Navigate to the SQL Editor in the Supabase dashboard.
In the query editor, enter and run the following command to enable the pgVector extension in your database.
```
CREATE EXTENSION IF NOT EXISTS vector;
```
Verify that pgVector has been enabled.

Step 3: Create a RAG Pipeline on Vectorize

Create a New RAG Pipeline

Open the Vectorize Application Console ↗
From the dashboard, click on + New RAG Pipeline under the "RAG Pipelines" section.
Enter a name for your pipeline. For example, you can name it quickstart-pipeline.
Click on New Vector DB to create a new vector database integration.
Select PostgreSQL from the list of vector databases.
Enter the parameters in the form using the PostgreSQL Parameters table below as a guide, then click Create PostgreSQL Integration.

PostgreSQL Parameters

Field

Description

Required

Name

A descriptive name to identify the integration within Vectorize.

Yes

Host

The name of the host where your database is located.

Yes

Port

The port you'll connect to.

Yes

Database

Your database name.

Yes

Username

The name of the user used to connect to your database.

Yes

Password

The user's password.

Yes

Configure the PostgreSQL integration in your RAG Pipeline

You can think of the PostgreSQL integration as having two parts to it. The first is authorization with your PostgreSQL cluster. This part is re-usable across pipelines and allows you to connect to this same application in different pipelines without providing the credentials every time.

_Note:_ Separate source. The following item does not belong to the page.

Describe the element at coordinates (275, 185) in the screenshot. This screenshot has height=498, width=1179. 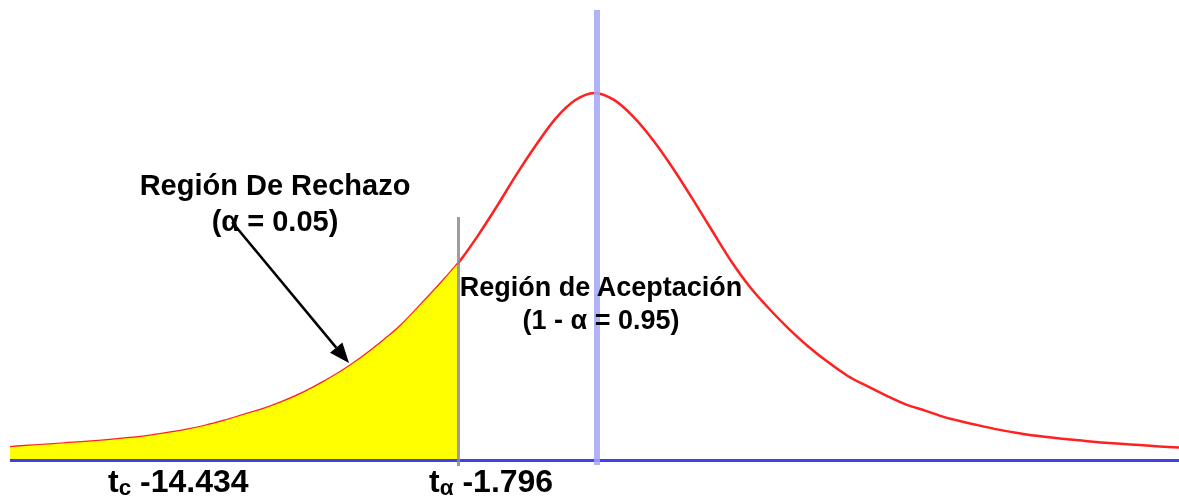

The second part is the configuration that's specific to your RAG Pipeline. This is where you specify the name of the table in your PostgreSQL database. If the table does not already exist, Vectorize will create it for you.

Configure AI Platform

Click on New AI Platform.
Select OpenAI from the AI platform options.
In the OpenAI configuration screen:
- Enter a descriptive name for your OpenAI integration.
- Enter your OpenAI API Key.
Leave the default values for embedding model, chunk size, and chunk overlap for the quickstart.

Add Source Connectors

Click on Add Source Connector.

Choose the type of source connector you'd like to use. In this example, select Web Crawler.

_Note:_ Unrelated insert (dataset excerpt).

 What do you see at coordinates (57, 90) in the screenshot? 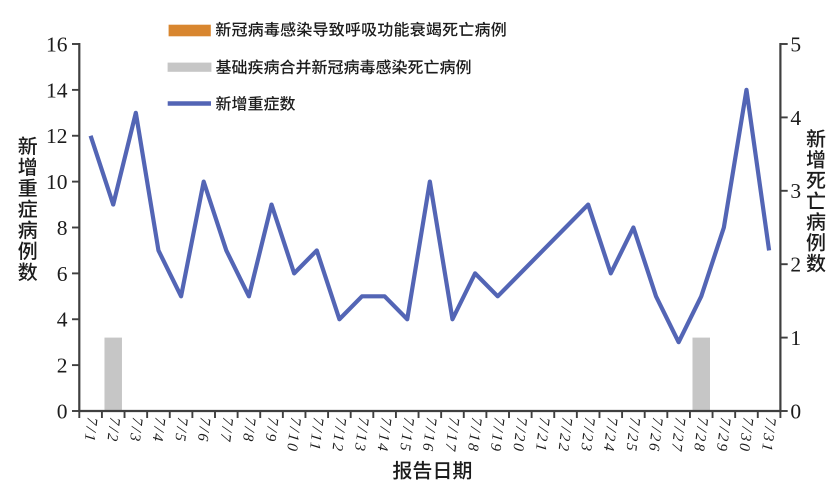
I see `svg-text: 14` at bounding box center [57, 90].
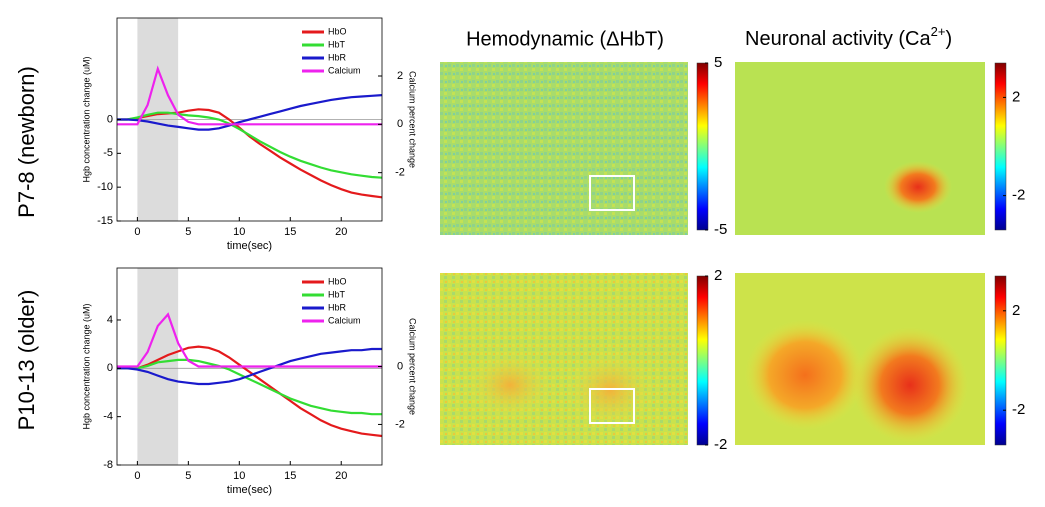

Configure Web Crawler Integration

Name your web crawler source connector, e.g., vectorize-docs.
Set Seed URL(s) to https://docs.vectorize.io.

Click Create Web Crawler Integration to proceed.

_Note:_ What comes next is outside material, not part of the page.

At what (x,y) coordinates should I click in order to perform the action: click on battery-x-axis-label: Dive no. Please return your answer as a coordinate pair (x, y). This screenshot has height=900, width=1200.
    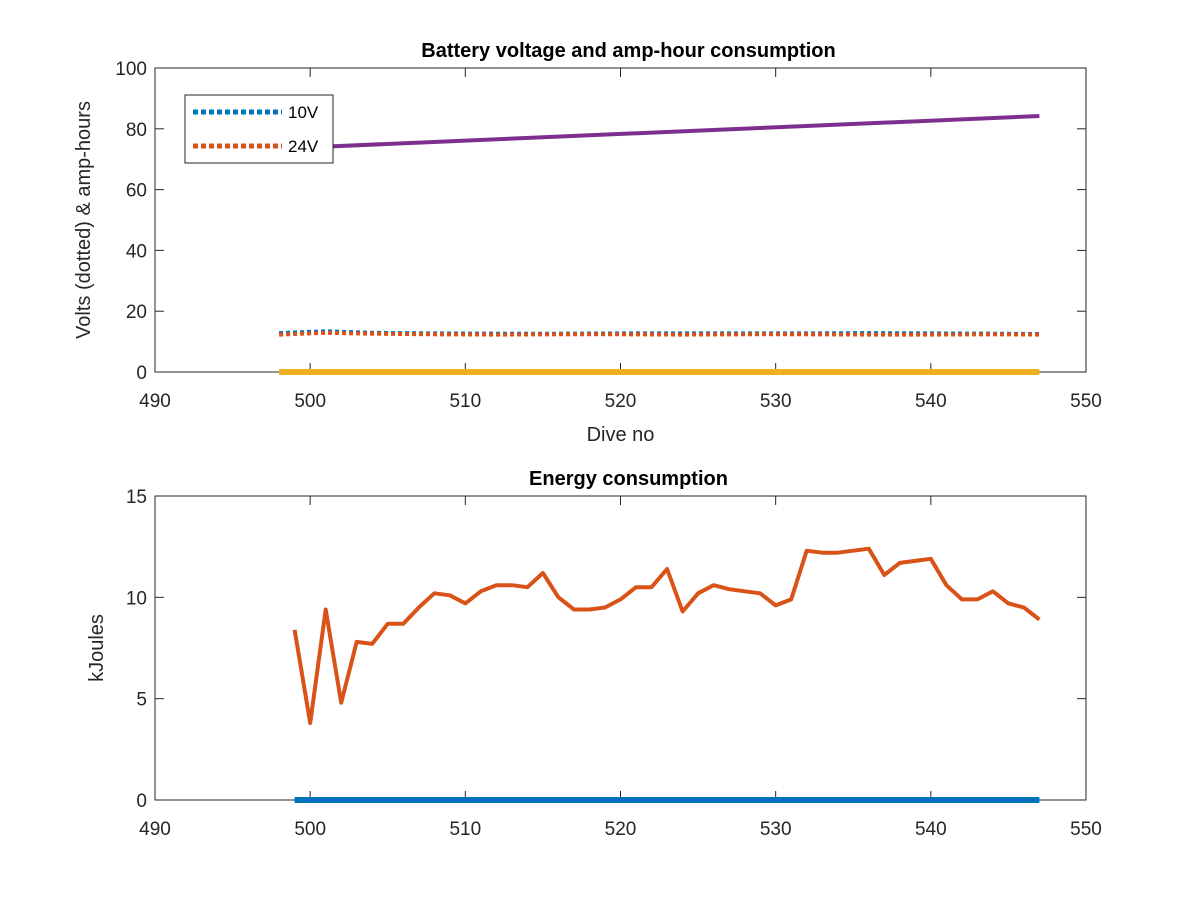
    Looking at the image, I should click on (621, 435).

Configure Web Crawler Pipeline

Accept all the default values for the web crawler pipeline configuration:
- Throttle Wait Between Requests: 500 ms
- Maximum Error Count: 5
- Maximum URLs: 1000
- Maximum Depth: 50
- Reindex Interval: 3600 seconds

Click Save Configuration.

Verify Source Connector and Schedule Pipeline

Verify that your web crawler connector is visible under Source Connectors.
Click Next: Schedule RAG Pipeline to continue.

Schedule RAG Pipeline

Accept the default schedule configuration
Click Create RAG Pipeline.

Step 4: Monitor and Test Your Pipeline

Monitor Pipeline Creation and Backfilling

The system will now create, deploy, and backfill the pipeline.
You can monitor the status changes from Creating Pipeline to Deploying Pipeline and Starting Backfilling Process.

Once the initial population is complete, the RAG pipeline will begin crawling the Vectorize docs and writing vectors to your Pinecone index.

View RAG Pipeline Status

Once the website crawling is complete, your RAG pipeline will switch to the Listening state, where it will stay until more updates are available.

Your vector index is now populated and we can try it out using the RAG Sandbox, to do so click on RAG Pipelines from the left hand menu.

Test Your Pipeline in the RAG Sandbox

After your pipeline is running, open the RAG Sandbox for the pipeline by clicking the magnifying glass icon on the RAG Pipelines page.

In the RAG Sandbox, you can ask questions about the data ingested by the web crawler.
Type a question into the input field (e.g., "What are the key features of Vectorize?"), and click Submit.